Sept. 6 (Bloomberg) -- Petroleos de Venezuela SA is studying different options to pay down debts to oil service providers including paying the companies with bonds, Vice President Eulogio Del Pino said.
“We’re evaluating and discussing different options and that will be announced when it’s time,” Del Pino told reporters in Puerto La Cruz today when asked about paying down the debt with bonds. “The situation is totally manageable.”
PDVSA, as the state oil company is known, said that debt to service suppliers rose to $12.4 billion at the end of 2011 while total debt surged 40 percent to $34.9 billion. The Caracas-based company is evaluating different financing options, citing a $1.76 billion loan from minority partner Eni SpA as a best case scenario to raise funds.
Chevron Corp. provided a $2 billion loan to PDVSA this year to boost output at its Petroboscan joint venture by about 20,000 barrels a day.
Debt to service suppliers has risen along with activity in the oil industry as PDVSA looks to develop heavy oil fields in the Orinoco belt in the hopes of boosting production to 4 million barrels a day in 2013 from a current 3 million barrels, Del Pino said.
“I told some of the companies, ‘we’re not going to return to the activity of two years ago where payments were made within 90 days,’” Del Pino said. “They want to continue to grow with us. We’re going to help them and there are different mechanisms we’re discussing.”
PDVSA expects to invest as much as $130 billion through 2019 to raise total production in the country to 6 million barrels a day.
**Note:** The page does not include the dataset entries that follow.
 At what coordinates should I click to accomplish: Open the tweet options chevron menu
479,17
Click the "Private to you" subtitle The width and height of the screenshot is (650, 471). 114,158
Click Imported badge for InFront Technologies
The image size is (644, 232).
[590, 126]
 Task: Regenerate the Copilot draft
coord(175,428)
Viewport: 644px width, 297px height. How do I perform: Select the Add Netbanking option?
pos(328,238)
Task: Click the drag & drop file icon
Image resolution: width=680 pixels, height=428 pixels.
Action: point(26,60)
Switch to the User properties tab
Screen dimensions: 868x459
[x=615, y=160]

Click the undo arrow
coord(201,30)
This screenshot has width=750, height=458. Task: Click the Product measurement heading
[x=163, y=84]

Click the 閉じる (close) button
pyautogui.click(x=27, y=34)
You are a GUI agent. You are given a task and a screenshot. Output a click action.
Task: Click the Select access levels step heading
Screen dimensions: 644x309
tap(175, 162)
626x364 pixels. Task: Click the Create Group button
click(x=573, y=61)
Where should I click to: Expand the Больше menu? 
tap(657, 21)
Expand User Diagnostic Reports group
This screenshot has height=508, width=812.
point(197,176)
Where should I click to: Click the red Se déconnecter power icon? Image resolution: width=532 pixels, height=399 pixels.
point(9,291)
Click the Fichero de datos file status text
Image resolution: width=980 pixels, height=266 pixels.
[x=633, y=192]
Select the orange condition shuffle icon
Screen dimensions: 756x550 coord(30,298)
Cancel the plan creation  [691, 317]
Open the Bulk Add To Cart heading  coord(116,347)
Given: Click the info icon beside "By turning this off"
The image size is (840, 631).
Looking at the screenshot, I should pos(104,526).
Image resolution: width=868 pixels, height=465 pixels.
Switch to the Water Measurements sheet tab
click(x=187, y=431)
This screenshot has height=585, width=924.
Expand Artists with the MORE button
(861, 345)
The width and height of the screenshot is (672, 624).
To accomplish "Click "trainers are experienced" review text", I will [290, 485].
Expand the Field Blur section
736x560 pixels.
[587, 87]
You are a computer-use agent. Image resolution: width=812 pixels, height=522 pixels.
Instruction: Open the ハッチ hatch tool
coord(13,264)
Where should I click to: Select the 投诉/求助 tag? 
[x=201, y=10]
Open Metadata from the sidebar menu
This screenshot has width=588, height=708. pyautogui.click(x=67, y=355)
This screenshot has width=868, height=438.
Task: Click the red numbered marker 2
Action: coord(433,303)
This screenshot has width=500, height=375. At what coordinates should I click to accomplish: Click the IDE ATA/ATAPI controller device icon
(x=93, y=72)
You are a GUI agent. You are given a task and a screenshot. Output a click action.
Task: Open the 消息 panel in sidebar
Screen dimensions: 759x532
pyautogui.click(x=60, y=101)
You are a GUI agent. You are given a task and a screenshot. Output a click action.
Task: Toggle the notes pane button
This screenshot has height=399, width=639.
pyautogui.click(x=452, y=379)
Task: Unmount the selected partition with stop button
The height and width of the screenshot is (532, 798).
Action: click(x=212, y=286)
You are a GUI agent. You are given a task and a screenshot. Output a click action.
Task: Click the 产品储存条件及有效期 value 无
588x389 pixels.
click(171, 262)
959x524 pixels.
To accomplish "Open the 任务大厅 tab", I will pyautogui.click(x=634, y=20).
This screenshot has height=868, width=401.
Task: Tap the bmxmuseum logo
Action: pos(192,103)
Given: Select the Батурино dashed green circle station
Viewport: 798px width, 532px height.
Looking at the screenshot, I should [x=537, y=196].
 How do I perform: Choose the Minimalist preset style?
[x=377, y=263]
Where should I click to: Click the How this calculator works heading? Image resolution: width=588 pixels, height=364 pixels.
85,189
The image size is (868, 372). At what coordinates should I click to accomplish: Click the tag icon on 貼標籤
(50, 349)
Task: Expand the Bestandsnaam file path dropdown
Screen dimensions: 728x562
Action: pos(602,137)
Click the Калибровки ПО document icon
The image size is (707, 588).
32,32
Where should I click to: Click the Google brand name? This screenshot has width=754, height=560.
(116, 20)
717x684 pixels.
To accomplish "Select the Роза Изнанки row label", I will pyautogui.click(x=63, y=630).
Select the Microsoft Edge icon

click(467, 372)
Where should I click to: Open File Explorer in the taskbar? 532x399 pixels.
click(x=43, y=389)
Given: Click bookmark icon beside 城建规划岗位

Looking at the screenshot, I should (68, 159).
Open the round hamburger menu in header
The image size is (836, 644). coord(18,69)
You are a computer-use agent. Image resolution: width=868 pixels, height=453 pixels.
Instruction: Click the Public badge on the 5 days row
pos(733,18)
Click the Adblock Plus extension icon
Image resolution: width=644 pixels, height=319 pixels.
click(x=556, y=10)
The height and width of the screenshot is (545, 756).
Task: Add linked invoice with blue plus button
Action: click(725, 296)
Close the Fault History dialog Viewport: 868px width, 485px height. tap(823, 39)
Del Pino said the company will need to finance part of that investment and is in position to take on more debt given the size of its reserves which OPEC recognized as the largest in the world with 297 billion barrels of proven reserves.
After issuing a record of more than $10 billion of bonds last year, PDVSA sold $3 billion of securities due in 2035 in a private placement with the central bank in May.
“We’re going to take on debt at the pace that our growth plan requires and that is manageable,” he said. “It doesn’t make sense to have it all come out of your own pocket.”